RALEIGH, N.C. — More than 60 persons attended training on social justice advocacy facilitated by JPIC animator Russell Testa.  The training which took place from Nov. 11 to Nov. 12  was co-sponsored by the newly-formed Franciscan Coalition for Justice and Peace and the Holy Name Province Office for Justice, Peace and Integrity of Creation.

Russ presented an overview of the various aspects to advocacy, focusing on coalition building, advocacy skills such as letter writing, media message and outreach, and setting winnable goals.  A consistent theme was the importance of putting a number of different tactics and plans together into a coherent strategy that can pass legislation on a national, state or local level.

“In the end, it comes down to building and projecting enough power so that elected officials will want to agree with us,” Russ said. “For persons wanting to follow a Franciscan spirit, the use of power has a special approach. As ones who approach life from the point of view of the lesser ones, it is incumbent upon us to use the power we build and possess with extra care to enhance all of humanity, even those who might be considered opponents to our efforts.”

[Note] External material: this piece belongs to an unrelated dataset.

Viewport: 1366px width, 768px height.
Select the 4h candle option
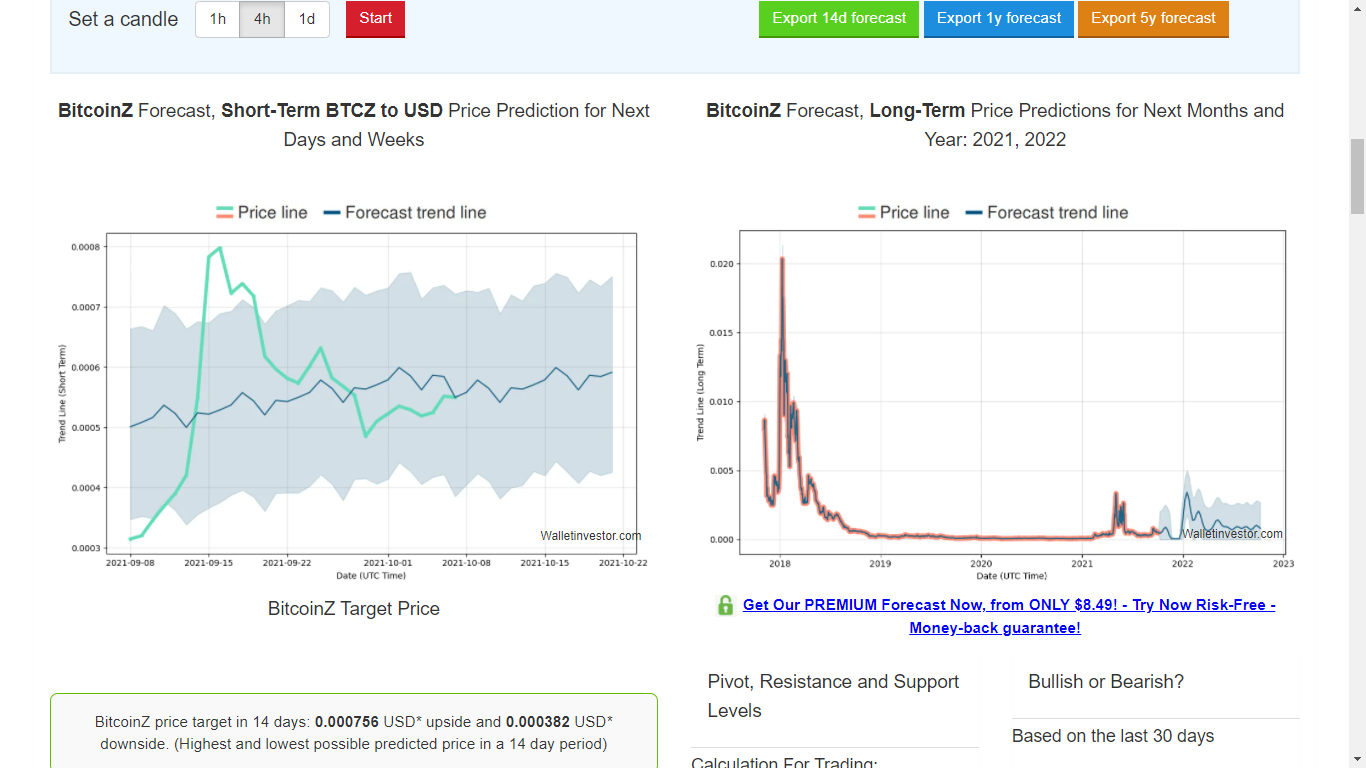point(262,19)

On Saturday, attendees were divided into three discussion groups: death penalty moratorium, immigration reform and health care reform in North Carolina.  There were four components that each group worked on and reported on in the process of “learning by doing.”  The morning program, following prayer, began with a look at the elements needed to develop winnable strategies.  In particular, participants had to define specifically what was to be accomplished (e.g., pass a  two-year death penalty moratorium in North Carolina by the end of the legislative session; pass legislation to allow North Carolina high school graduates without citizenship documentation to attend public universities and pay in-state tuition).

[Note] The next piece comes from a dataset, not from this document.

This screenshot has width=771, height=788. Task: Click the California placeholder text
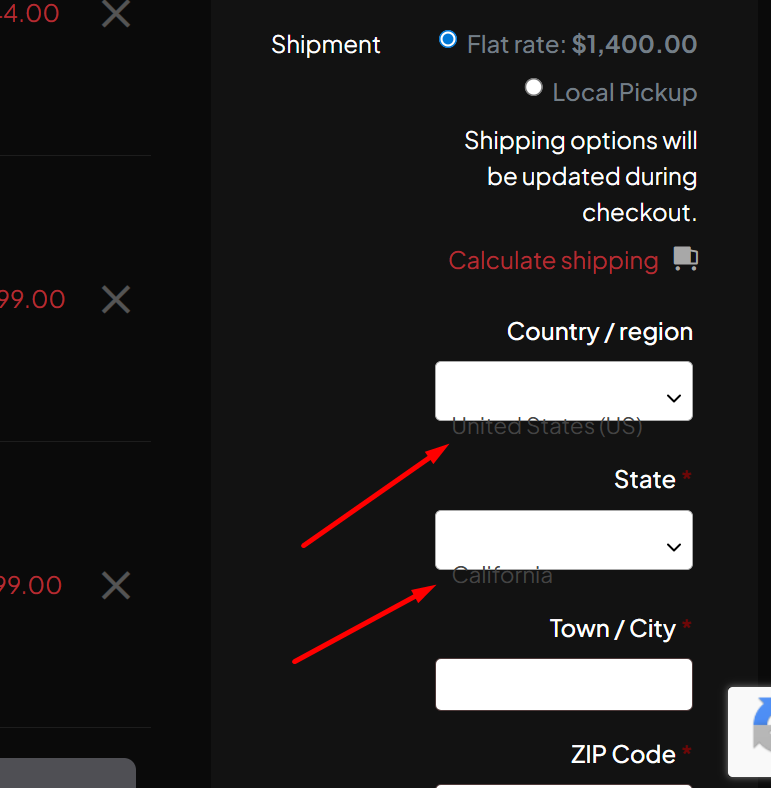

Participants looked at what steps were needed to achieve this goal, identifying persons to convince and allies with whom to build coalitions, as well as what additional information would be needed to succeed.  The next component of the program invited the participants to look at with whom and how they might build a robust coalition, both within their ministries and with other partners, to express the power needed to achieve the desired change.

After lunch, the work involved the development of “frames and messages” with which to present the desired change goal to various audiences and through various media.  Each group used a method that invited them to develop a primary message with three supporting statements and data.

According to Russ, “this ‘message triangle’ provides a way to consistently talk about what you want to achieve with a flexibility that can be used in varied audiences.  Next to a coherent and complete strategy, it is one of the most important aspects to being successful in advocacy.”

The final part of the program discussed ways to help participants to get their messages into various media, as well as how to get their desired change to the attention of your elected officials. “Each of these involves specific tactics done at the best, strategic time,” Russ said. “To demonstrate that you are an organized coalition of people with enough power so that they, the elected officials, will see that your interests are their interests.”

He added: “Advocacy is a fine dance, of showing that you are people who are agents of your own history,” Testa said, “But for us, our goals for advocacy as Franciscans, Christians and Catholics, is the transformation of the world in the way that God wants all humans to enjoy, especially persons who are poor or marginalized.”

Participants came from St. Francis of Assisi Church and their new Franciscan Coalition for Justice and Peace in Raleigh, St. Francis Springs Prayer Center in Greensboro, N.C., two other non-Franciscan parishes, and a Baptist Church in the area.

Two of the three issues chosen for the program came out of a process used by the Franciscan Coalition for Justice and Peace to identify issue areas that could inaugurate the Coalition’s efforts in advocacy for this year and next.  The death penalty and immigration have been central issues for the Franciscan church in the past, so it made sense for the parish to move these forward there.

The efforts of this advocacy training also present another example of how Franciscan ministries of Holy Name Province can work regionally to increase their effectiveness in promoting JPIC.

In the photo above, Carol Dellenbacher and Pat Mcllmoyle, parishioners from St. Francis of Assisi Church, discuss their group’s strategy for advocacy action.

Megan Nerz is director of the Franciscan Coalition for Justice and Peace at St. Francis of Assisi Parish in Raleigh, N.C.